Dumbarton Oaks has an exhibition on medieval gardens (through July 31). [I love how Dumbarton Oaks constantly reshuffles its collection to entice new visitors. Not that there’s any reason to do so. Beatrix Farrand’s design for the grounds is perfect and speaks for itself. It is still one of my favorite places to wander around, even a decade after the first time I visited. —Nic]
Out in the Maryland suburbs, Glenstone has put up a Kara Walker installation. [I’ve always thought that Walker is kitsch. I will forever associate her with that one Detroyer song which Dan Bejar admits was basically thrust on him and has nothing to do with Walker, with whom he was unfamiliar: “I like the idea of the song being about her, even though I know very little about her work, and even less about her as a person, and I don’t think it’s about her, any more than it’s about me.” —Nic]
Upcoming book:
April 18 | Rizzoli
Giorgio de Chirico: Life and Paintings
by Fabio Benzi
From the publisher: This is the most comprehensive volume probing the life and work of the modern art icon Giorgio de Chirico.
Giorgio de Chirico was one of the most controversial and consequential artists of the twentieth century—a key member of the Paris avant-garde, he was a major influence on other artists, especially the nascent surrealists. His repertoire of motifs—empty arcades, elongated shadows, mannequins, trains—created images of forlorn emptiness that became iconic.
Artists inspired by de Chirico’s early work include Yves Tanguy, Pablo Picasso, Max Ernst, Salvador Dalí, and René Magritte.

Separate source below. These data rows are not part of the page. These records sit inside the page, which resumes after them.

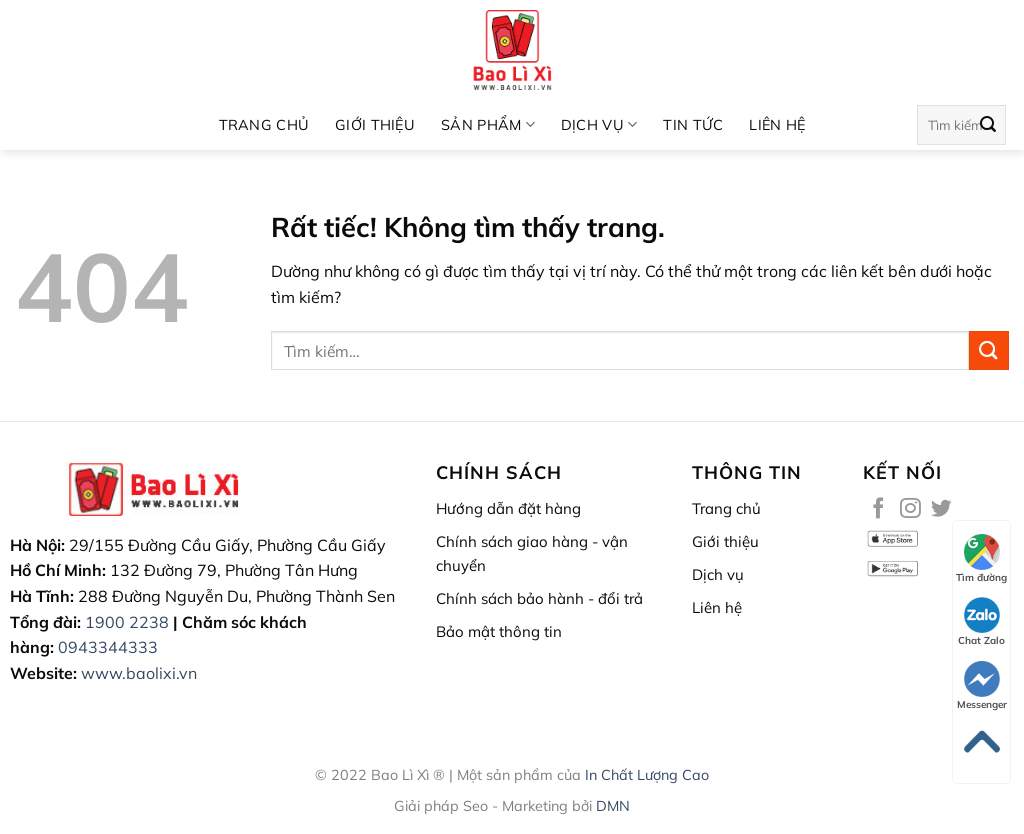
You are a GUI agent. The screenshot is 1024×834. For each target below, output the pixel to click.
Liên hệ (777, 125)
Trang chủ (264, 125)
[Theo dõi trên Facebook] (878, 509)
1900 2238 (127, 622)
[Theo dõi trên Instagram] (910, 509)
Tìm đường (981, 559)
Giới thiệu (375, 125)
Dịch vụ (599, 124)
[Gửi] (988, 125)
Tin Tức (693, 125)
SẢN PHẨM (488, 124)
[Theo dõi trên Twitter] (941, 509)
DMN (613, 806)
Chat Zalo (981, 622)
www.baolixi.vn (139, 673)
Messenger (982, 686)
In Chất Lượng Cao (647, 775)
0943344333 (108, 647)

His influence also extended beyond painting and included writers and poets Guillaume Apollinaire, André Breton, John Ashbery, and Sylvia Plath, filmmakers Jacques Prévert and Michelangelo Antonioni, and even David Bowie, who admired de Chirico’s genderless tailors’ dummies that inspired his music videos.
After the Great War, he turned toward neoclassicism and bitterly fell out with the surrealists and the mainstream modernist movement—in the process, becoming an outspoken outsider of the art world.
This in-depth examination of the artist’s life and work by the world’s foremost de Chirico authority is based on new archival research and offers a fresh view of de Chirico’s relationship with surrealism, fascism, forgery, and the European avant-gardes.